Dalam psikologi sosial, stereotipe adalah setiap pemikiran yang diadopsi secara luas tentang tipe individu tertentu atau cara berperilaku tertentu yang dimaksudkan untuk mewakili seluruh kelompok individu atau perilaku tersebut secara keseluruhan.[2] Pikiran atau keyakinan ini mungkin secara akurat mencerminkan kenyataan atau bahkan tidak.[3][4] Di dalam psikologi dan lintas disiplin ilmu lainnya, terdapat berbagai konseptualisasi dan teori stereotipe yang terkadang memiliki kesamaan, serta mengandung unsur-unsur yang kontradiktif. Bahkan dalam ilmu-ilmu sosial dan beberapa subdisiplin psikologi, stereotip kadang-kadang direproduksi dan dapat diidentifikasi dalam teori-teori tertentu, misalnya, dalam asumsi tentang budaya lain.[5]

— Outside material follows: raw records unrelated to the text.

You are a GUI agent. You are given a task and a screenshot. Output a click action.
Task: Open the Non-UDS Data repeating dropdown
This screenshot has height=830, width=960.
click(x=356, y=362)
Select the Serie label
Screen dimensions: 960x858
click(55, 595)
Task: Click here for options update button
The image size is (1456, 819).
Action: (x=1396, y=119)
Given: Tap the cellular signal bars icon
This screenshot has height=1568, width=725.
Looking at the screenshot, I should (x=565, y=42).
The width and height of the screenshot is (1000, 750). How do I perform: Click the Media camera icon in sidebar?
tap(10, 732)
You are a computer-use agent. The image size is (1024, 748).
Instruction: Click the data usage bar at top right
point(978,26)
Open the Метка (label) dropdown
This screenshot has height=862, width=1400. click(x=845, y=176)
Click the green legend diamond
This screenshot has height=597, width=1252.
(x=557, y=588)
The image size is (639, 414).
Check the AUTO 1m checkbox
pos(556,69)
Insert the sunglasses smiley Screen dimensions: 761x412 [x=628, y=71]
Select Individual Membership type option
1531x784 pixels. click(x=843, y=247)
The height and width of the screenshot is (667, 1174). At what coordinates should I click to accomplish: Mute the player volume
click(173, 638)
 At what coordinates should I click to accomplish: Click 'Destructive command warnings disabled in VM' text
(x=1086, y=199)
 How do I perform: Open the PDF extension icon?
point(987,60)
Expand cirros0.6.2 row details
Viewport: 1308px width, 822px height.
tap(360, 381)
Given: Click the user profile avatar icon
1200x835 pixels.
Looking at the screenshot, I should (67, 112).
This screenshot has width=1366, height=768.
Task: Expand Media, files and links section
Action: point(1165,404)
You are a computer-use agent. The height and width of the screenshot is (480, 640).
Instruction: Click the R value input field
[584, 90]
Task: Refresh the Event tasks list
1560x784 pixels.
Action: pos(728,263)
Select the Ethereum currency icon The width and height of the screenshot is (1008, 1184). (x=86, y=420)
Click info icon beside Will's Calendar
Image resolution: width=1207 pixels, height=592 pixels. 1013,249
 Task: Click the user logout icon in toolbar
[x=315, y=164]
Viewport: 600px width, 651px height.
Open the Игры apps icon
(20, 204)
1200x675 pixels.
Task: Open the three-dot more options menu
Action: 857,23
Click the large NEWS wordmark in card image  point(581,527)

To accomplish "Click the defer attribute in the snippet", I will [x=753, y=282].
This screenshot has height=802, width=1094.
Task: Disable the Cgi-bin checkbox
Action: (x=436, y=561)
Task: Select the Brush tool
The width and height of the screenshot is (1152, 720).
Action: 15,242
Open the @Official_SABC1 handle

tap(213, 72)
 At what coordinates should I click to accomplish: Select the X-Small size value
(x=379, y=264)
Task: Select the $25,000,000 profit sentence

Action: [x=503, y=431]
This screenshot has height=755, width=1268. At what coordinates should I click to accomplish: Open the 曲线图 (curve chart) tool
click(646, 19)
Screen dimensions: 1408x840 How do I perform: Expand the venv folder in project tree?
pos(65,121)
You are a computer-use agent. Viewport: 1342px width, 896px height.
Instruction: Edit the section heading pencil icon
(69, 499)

Stereotipe sesungguhnya dapat berupa stereotipe positif dan negatif. Stereotipe negatif sering diasosiasikan dengan sikap atau perilaku negatif, seperti prasangka dan diskriminasi. Sementara stereotipe positif sering dianggap sebagai stereotipe yang tidak berbahaya dan memusuhi seseorang atau kelompok lain.[6]

Etimologi

[sunting | sunting sumber]

Asal kata stereotipe dalam bahasa Indonesia dipinjam dari sebuah kata benda dalam bahasa Inggris, yaitu stereotype. Sebenarnya, kata ini dalam bahasa Inggris juga pinjaman dari sebuah kata sifat dalam bahasa Prancis, yaitu stéréotype yang merupakan kata turunan dari dua kata dalam bahasa Yunani, yaitu στερεός (stereos), yang berarti "kokoh, padat"[7] dan τύπος (typos), yang artinya kesan, sehingga secara harfiah stereotip berarti "kesan yang kuat terhadap satu objek atau lebih".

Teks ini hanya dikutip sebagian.